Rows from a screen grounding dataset
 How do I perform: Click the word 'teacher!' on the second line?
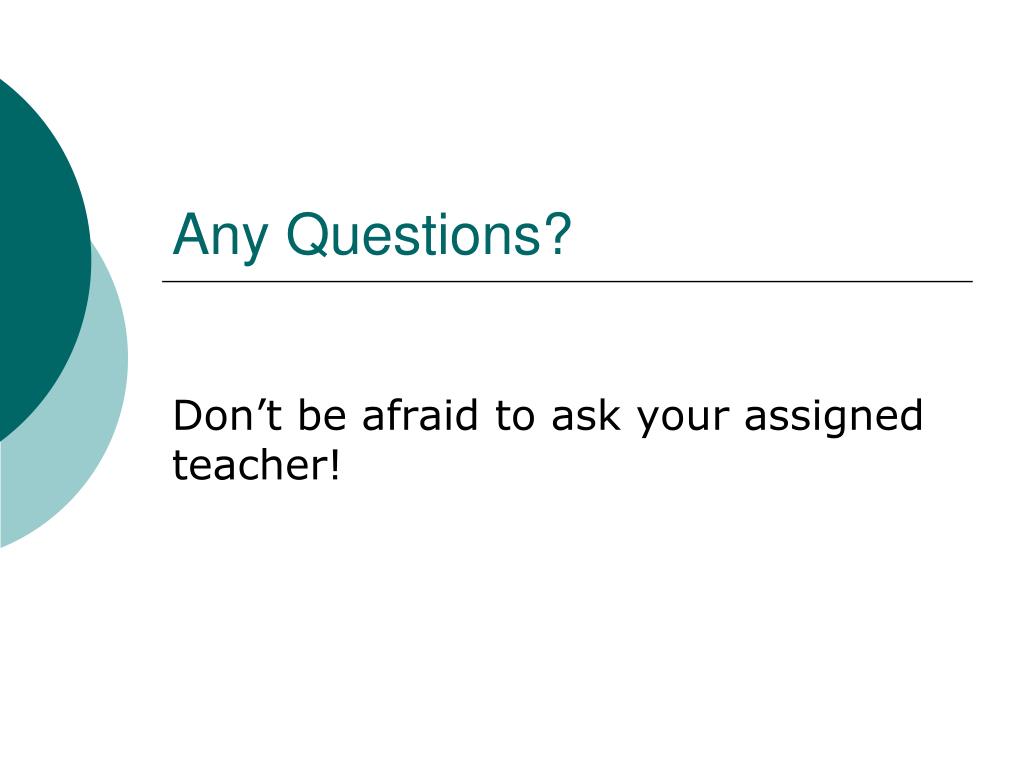click(x=256, y=464)
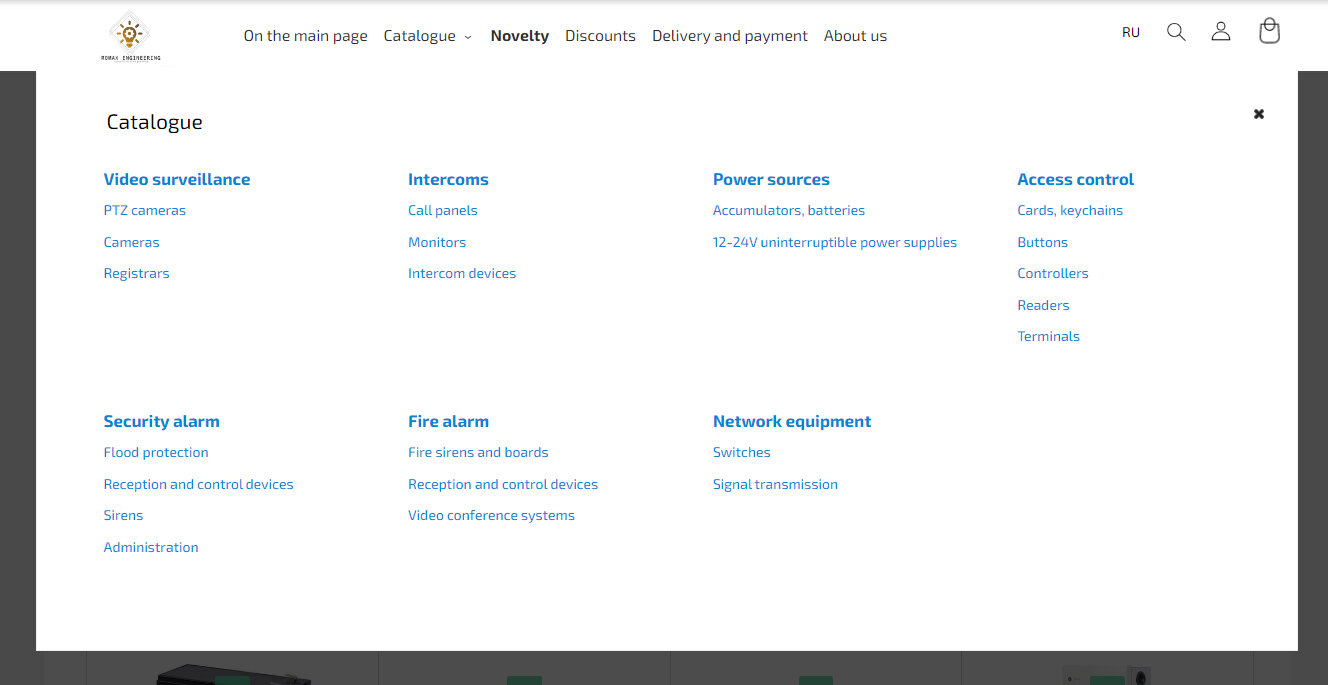
Task: Expand the Catalogue dropdown in the navigation
Action: tap(427, 36)
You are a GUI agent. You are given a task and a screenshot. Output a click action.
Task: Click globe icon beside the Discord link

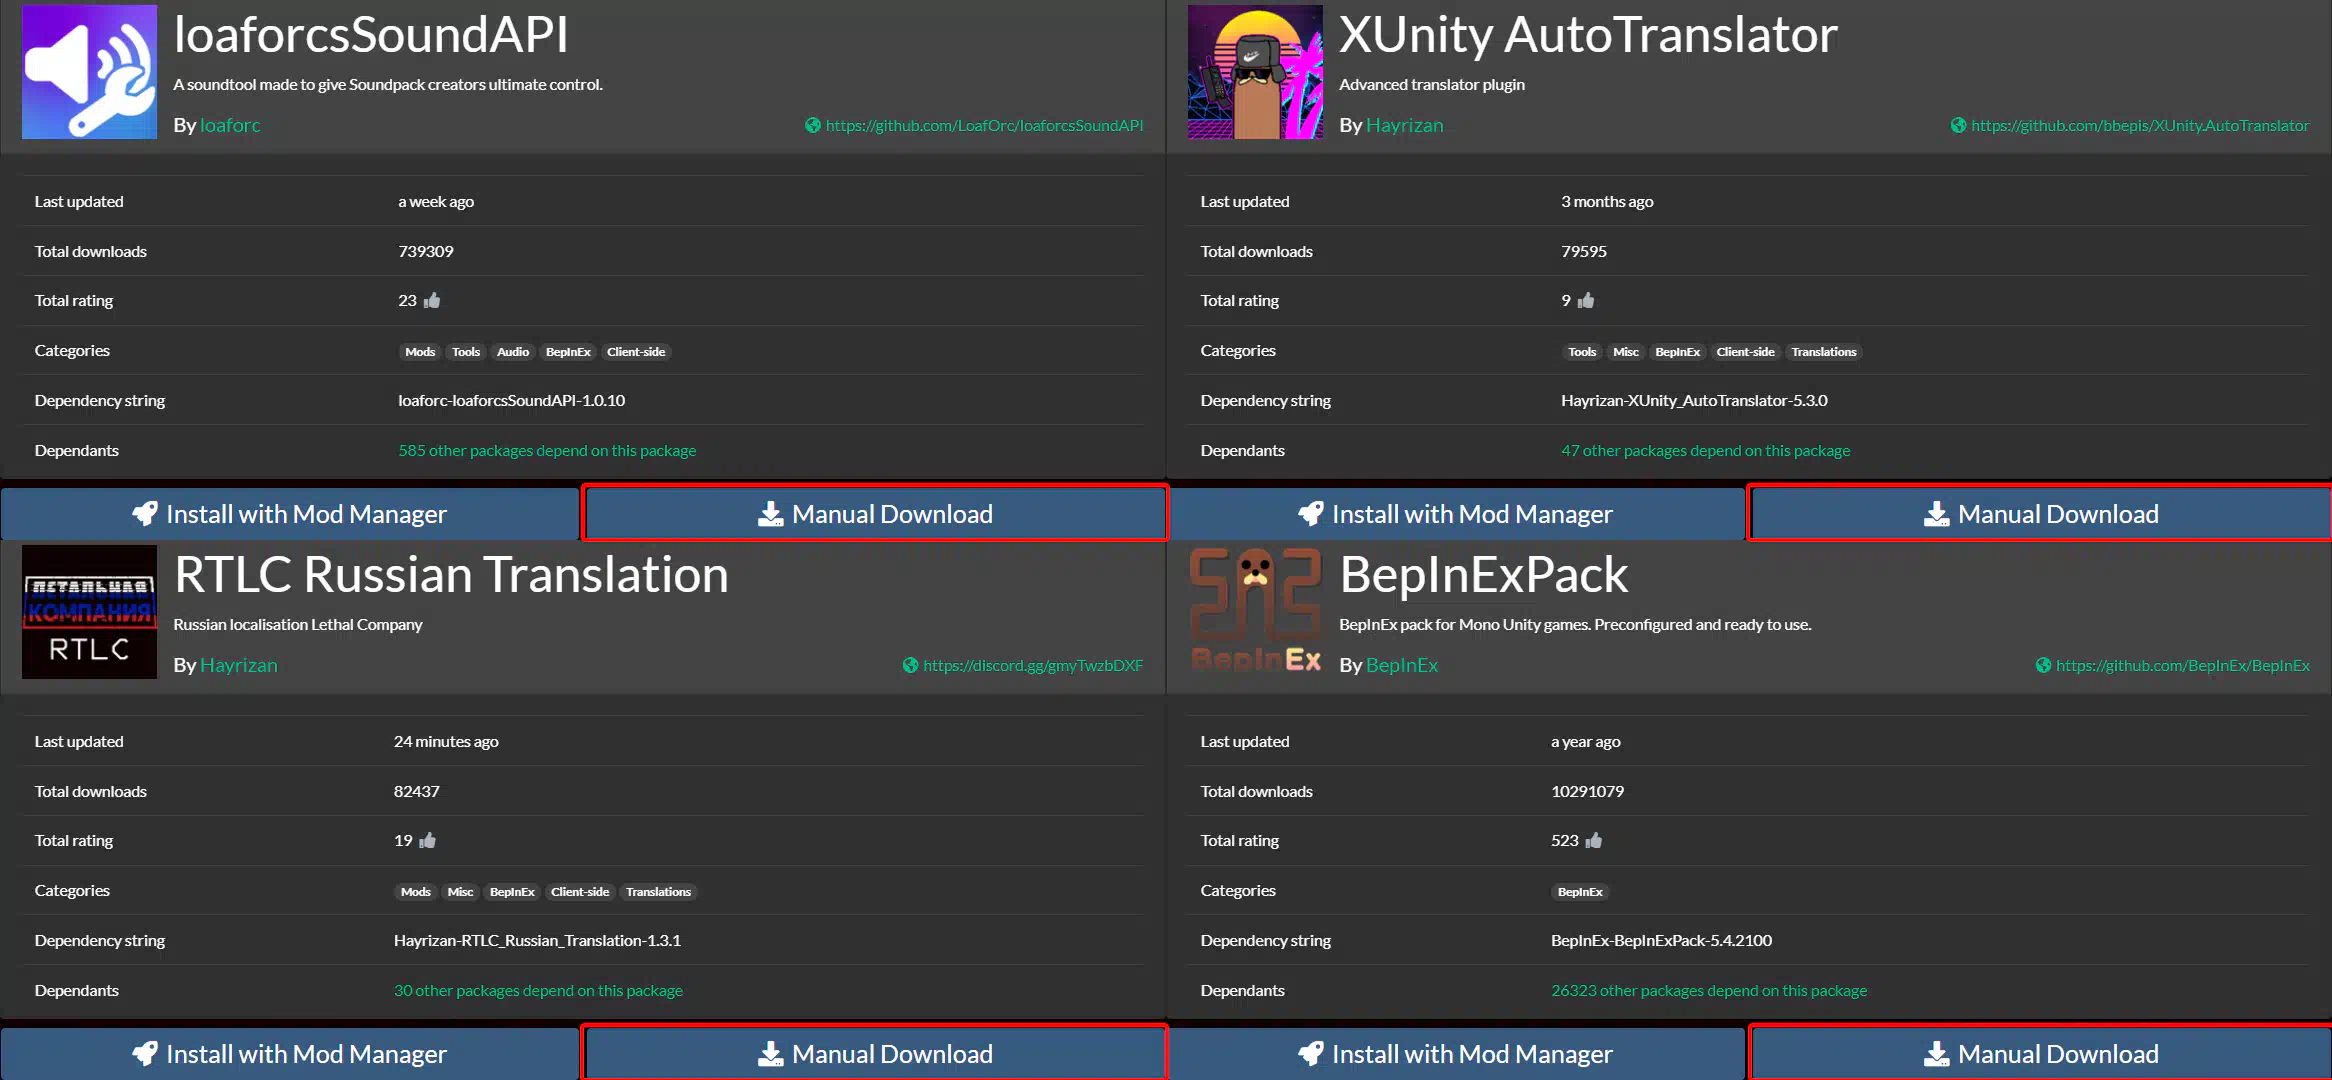pyautogui.click(x=910, y=665)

§ **What to do**: Lay out everything from the line containing "You are a GUI" down to the end of the items as a Markdown table with the columns Number and Line. Give one line per row, skip blank lines, and leave the pictures out.

§ **Exercise solution**:
| Number | Line |
|---|---|
| 1 | You are a GUI agent. You are given a task and a screenshot. Output a click action. |
| 2 | Task: Click globe icon beside the Discord link |
| 3 | pyautogui.click(x=910, y=665) |